>> begin Extracted data
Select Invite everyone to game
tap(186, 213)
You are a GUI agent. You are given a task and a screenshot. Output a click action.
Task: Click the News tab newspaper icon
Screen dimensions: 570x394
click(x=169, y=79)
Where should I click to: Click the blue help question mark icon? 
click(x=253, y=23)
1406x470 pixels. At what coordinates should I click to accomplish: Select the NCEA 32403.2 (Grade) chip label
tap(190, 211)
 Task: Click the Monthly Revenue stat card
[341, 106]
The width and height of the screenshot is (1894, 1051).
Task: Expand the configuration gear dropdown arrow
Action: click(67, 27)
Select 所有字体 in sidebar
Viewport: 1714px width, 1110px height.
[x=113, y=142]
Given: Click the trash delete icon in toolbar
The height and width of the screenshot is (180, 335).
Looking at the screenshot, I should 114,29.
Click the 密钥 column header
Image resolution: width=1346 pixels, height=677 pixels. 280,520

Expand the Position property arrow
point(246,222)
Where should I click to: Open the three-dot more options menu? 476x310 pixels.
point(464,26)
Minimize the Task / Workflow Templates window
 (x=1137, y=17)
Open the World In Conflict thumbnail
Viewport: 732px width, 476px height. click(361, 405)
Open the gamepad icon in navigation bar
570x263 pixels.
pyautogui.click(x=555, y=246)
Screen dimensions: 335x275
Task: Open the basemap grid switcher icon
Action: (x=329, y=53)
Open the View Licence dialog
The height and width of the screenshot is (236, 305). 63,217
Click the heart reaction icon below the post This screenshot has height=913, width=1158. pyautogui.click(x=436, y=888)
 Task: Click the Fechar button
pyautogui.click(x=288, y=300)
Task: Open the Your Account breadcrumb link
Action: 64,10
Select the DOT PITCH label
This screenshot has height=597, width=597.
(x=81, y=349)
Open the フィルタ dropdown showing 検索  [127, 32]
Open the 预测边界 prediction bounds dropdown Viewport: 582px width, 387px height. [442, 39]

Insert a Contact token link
>> end Extracted data
# Task objective
Rewrite all of the rows above, changing "trash" to "garbage" and leaving everything else as it is.

# Answer
Select Invite everyone to game
tap(186, 213)
You are a GUI agent. You are given a task and a screenshot. Output a click action.
Task: Click the News tab newspaper icon
Screen dimensions: 570x394
click(x=169, y=79)
Where should I click to: Click the blue help question mark icon? 
click(x=253, y=23)
1406x470 pixels. At what coordinates should I click to accomplish: Select the NCEA 32403.2 (Grade) chip label
tap(190, 211)
 Task: Click the Monthly Revenue stat card
[341, 106]
The width and height of the screenshot is (1894, 1051).
Task: Expand the configuration gear dropdown arrow
Action: click(67, 27)
Select 所有字体 in sidebar
Viewport: 1714px width, 1110px height.
[x=113, y=142]
Given: Click the garbage delete icon in toolbar
The height and width of the screenshot is (180, 335).
Looking at the screenshot, I should 114,29.
Click the 密钥 column header
Image resolution: width=1346 pixels, height=677 pixels. 280,520

Expand the Position property arrow
point(246,222)
Where should I click to: Open the three-dot more options menu? 476x310 pixels.
point(464,26)
Minimize the Task / Workflow Templates window
 (x=1137, y=17)
Open the World In Conflict thumbnail
Viewport: 732px width, 476px height. click(361, 405)
Open the gamepad icon in navigation bar
570x263 pixels.
pyautogui.click(x=555, y=246)
Screen dimensions: 335x275
Task: Open the basemap grid switcher icon
Action: (x=329, y=53)
Open the View Licence dialog
The height and width of the screenshot is (236, 305). 63,217
Click the heart reaction icon below the post This screenshot has height=913, width=1158. pyautogui.click(x=436, y=888)
 Task: Click the Fechar button
pyautogui.click(x=288, y=300)
Task: Open the Your Account breadcrumb link
Action: 64,10
Select the DOT PITCH label
This screenshot has height=597, width=597.
(x=81, y=349)
Open the フィルタ dropdown showing 検索  [127, 32]
Open the 预测边界 prediction bounds dropdown Viewport: 582px width, 387px height. [442, 39]

Insert a Contact token link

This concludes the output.